Rupture of the pregnant uterus, one of most serious obstetric complications, is associated with high rates of maternal and fetal morbidity and mortality. The most common cause of rupture is dehiscence from previous cesarean section scar, especially in presence of oxytocin stimulation in unrecognized cephalopelvic disproportion. The reported incidence of spontaneous uterine rupture is 1 in 8,000 to 1 in 50,000 deliveries. Literature report of uterine rupture, associate uterine rupture with risk factors such as uterine abnormalities, grandmultiparity, macrosomic fetus, cephalopelvic disproportion, and trauma to the uterus from prior instrumentation, such as in abortion, version, or oxytocin stimulation
A 25 year old primigravida, married one year back, admitted one week earlier of expected date of delivery, with a history of pain abdomen. She was examined in the obstetric outdoor department; the clinical findings observed are shown in Table 1.
It was decided by the attending team of obstetricians to induce labor by PGE2 gel instillation in cervical canal, after all precautions were taken. Patient was not allowed to move for 30 minutes following induction. Fetal heart rate and onset of labor were monitored. Uterine contractions started 30 minutes after PGE2 instillation. After about one hour of regular monitoring, patient started with hectic uterine contractions, sweating, and obvious distress was noticed. Pulse rate increased to 110 beats per minute. BP was 100/70 mmHg. Local examination revealed tense abdomen with deep tenderness. Fetal heart showed a pattern consistent with fetal distress. Vaginal examination indicated an os of 2 centimeters, cervix soft, membranes absent, and drainage of blood stained liquor. The patient was immediately shifted to emergency operation theatre and emergency cesarean section was performed. Operative findings revealed abdomen was full of blood. Incision was given in lower uterine segment, which was well formed, and a live baby was delivered. After resuscitation, 5-minute Apgar score of the baby was 8/10, and the baby was shifted to neonatology department. Placenta was removed, blood sucked out, and after careful examination of uterus and adnexa, rupture of posterior uterine wall was discovered, extending downwards. Ruptured portion was repaired. Bladder wall was found intact with no signs of injury. Both uterosacral ligaments were intact. The postoperative period was uneventful, and the patient was discharged from the hospital on 10 th postoperative day.
Uterine rupture following PFGE2 instillation is a rare entity. PGE2 is administered endocervically, and it induces contraction similar to contractions seen in term uterus during labor. It also has local effect of softening, effacement and dilatation of cervix cervical ripening. PGE2 gel is used for preinduction cervical ripening and dilatation of pregnant women at or near term with unfavorable induction score. It is usually considered as safe method of induction of labor. A single dose is required and a repeat dose, if needed, is instilled after 6 hours. In our patient, there was no contraindication to use of PGE2 gel, like history of previous cesarean delivery, previous or current PID, previous history of abortion or MTP, grand multiparity , placenta previa, or unexplained vaginal bleeding.
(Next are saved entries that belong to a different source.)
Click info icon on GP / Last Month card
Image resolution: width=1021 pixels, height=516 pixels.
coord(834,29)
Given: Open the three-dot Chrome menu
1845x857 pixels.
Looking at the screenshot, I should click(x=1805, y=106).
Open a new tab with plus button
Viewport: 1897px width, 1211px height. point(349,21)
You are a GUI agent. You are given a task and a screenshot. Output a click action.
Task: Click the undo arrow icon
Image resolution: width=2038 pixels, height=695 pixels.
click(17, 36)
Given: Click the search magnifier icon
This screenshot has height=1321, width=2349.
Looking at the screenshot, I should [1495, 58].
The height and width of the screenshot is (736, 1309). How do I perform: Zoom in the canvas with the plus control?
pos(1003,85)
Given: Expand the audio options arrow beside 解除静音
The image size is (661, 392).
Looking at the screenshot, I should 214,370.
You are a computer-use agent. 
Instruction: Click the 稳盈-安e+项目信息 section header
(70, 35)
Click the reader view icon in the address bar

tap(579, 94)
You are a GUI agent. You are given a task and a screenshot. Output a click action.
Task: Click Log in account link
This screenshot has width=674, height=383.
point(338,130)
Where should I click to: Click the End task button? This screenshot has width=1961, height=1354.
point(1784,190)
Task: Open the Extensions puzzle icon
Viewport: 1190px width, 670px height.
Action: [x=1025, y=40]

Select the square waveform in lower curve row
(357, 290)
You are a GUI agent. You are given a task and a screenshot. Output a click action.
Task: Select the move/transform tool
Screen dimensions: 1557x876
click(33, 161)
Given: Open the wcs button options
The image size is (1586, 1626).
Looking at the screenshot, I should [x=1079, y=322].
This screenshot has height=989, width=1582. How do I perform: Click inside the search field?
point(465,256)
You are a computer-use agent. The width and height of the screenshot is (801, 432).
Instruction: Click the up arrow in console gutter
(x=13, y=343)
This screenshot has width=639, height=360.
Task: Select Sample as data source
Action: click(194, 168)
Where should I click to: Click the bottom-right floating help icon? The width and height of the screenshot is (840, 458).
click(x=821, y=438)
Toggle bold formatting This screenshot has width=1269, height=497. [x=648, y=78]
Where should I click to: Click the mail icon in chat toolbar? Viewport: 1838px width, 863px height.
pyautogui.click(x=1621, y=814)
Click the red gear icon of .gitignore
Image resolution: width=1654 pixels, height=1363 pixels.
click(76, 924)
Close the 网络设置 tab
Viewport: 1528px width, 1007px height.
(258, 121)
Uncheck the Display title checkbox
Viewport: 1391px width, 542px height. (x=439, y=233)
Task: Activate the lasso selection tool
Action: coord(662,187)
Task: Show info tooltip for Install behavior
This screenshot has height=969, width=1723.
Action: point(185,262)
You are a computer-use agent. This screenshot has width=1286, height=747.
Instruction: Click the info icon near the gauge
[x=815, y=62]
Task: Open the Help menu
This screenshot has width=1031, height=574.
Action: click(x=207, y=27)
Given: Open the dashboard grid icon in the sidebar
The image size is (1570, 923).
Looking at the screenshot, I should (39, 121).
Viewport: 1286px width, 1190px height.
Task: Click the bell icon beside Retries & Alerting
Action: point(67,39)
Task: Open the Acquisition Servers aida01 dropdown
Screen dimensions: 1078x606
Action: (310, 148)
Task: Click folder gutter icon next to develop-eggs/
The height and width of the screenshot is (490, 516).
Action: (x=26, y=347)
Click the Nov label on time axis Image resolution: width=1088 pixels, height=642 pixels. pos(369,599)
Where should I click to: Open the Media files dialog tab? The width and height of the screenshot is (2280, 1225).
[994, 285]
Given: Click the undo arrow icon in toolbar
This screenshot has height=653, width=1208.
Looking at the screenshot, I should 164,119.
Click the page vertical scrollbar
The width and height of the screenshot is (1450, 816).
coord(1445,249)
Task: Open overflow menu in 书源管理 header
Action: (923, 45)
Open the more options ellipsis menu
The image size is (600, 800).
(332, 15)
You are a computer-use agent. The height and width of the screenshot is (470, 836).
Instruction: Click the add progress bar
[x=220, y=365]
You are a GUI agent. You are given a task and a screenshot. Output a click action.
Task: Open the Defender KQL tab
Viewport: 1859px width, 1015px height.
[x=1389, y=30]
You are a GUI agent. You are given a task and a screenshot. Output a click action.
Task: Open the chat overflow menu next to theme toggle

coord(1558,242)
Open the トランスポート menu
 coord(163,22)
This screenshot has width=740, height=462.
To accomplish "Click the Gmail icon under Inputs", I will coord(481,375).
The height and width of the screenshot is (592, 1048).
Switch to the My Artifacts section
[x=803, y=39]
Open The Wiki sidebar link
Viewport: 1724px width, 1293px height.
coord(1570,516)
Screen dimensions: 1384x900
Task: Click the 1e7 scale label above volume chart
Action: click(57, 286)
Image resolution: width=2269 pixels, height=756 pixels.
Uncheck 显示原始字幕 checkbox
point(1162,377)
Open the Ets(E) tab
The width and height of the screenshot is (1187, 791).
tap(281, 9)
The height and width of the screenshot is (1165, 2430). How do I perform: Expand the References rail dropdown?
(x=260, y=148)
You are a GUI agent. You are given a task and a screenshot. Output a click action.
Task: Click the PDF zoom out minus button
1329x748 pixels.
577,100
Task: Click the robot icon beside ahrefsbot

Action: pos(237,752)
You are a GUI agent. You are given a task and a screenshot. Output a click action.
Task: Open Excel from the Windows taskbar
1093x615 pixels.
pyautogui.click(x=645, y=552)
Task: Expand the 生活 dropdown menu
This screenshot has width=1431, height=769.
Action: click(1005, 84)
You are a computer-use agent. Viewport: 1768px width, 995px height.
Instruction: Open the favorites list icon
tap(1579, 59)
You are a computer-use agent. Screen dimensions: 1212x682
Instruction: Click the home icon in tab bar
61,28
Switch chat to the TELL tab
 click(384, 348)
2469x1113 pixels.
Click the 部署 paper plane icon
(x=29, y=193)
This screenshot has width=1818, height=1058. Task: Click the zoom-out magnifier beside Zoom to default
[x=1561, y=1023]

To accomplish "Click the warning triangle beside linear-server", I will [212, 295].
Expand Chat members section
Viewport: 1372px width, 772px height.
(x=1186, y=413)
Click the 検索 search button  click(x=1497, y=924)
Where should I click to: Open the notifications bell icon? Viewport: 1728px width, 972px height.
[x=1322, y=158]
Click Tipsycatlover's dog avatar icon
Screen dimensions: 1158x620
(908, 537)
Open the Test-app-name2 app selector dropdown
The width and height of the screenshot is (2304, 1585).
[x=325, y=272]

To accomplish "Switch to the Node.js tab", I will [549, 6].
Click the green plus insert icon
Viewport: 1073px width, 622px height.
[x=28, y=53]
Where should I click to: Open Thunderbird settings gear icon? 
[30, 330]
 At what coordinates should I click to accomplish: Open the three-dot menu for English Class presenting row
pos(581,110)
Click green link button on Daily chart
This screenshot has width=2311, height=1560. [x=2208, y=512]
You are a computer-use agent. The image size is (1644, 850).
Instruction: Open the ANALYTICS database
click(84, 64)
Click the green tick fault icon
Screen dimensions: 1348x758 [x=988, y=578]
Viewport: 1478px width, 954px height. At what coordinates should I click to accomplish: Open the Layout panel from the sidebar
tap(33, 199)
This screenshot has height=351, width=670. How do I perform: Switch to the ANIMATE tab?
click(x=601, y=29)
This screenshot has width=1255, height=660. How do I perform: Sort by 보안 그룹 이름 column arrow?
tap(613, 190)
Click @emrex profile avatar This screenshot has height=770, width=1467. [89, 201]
The patient was primigravida with an adequate pelvis. PGE2 instillation was carried out by a senior resident doctor and the patient was monitored regularly. No concomitant oxytocin was used.
This case report reflects the concern that despite being safe to be used, PGE2 can produce most severe side effects like uterine rupture, and its use should always be attended with intense and continuous monitoring, and prompt surgical intervention should be carried out whenever warranted.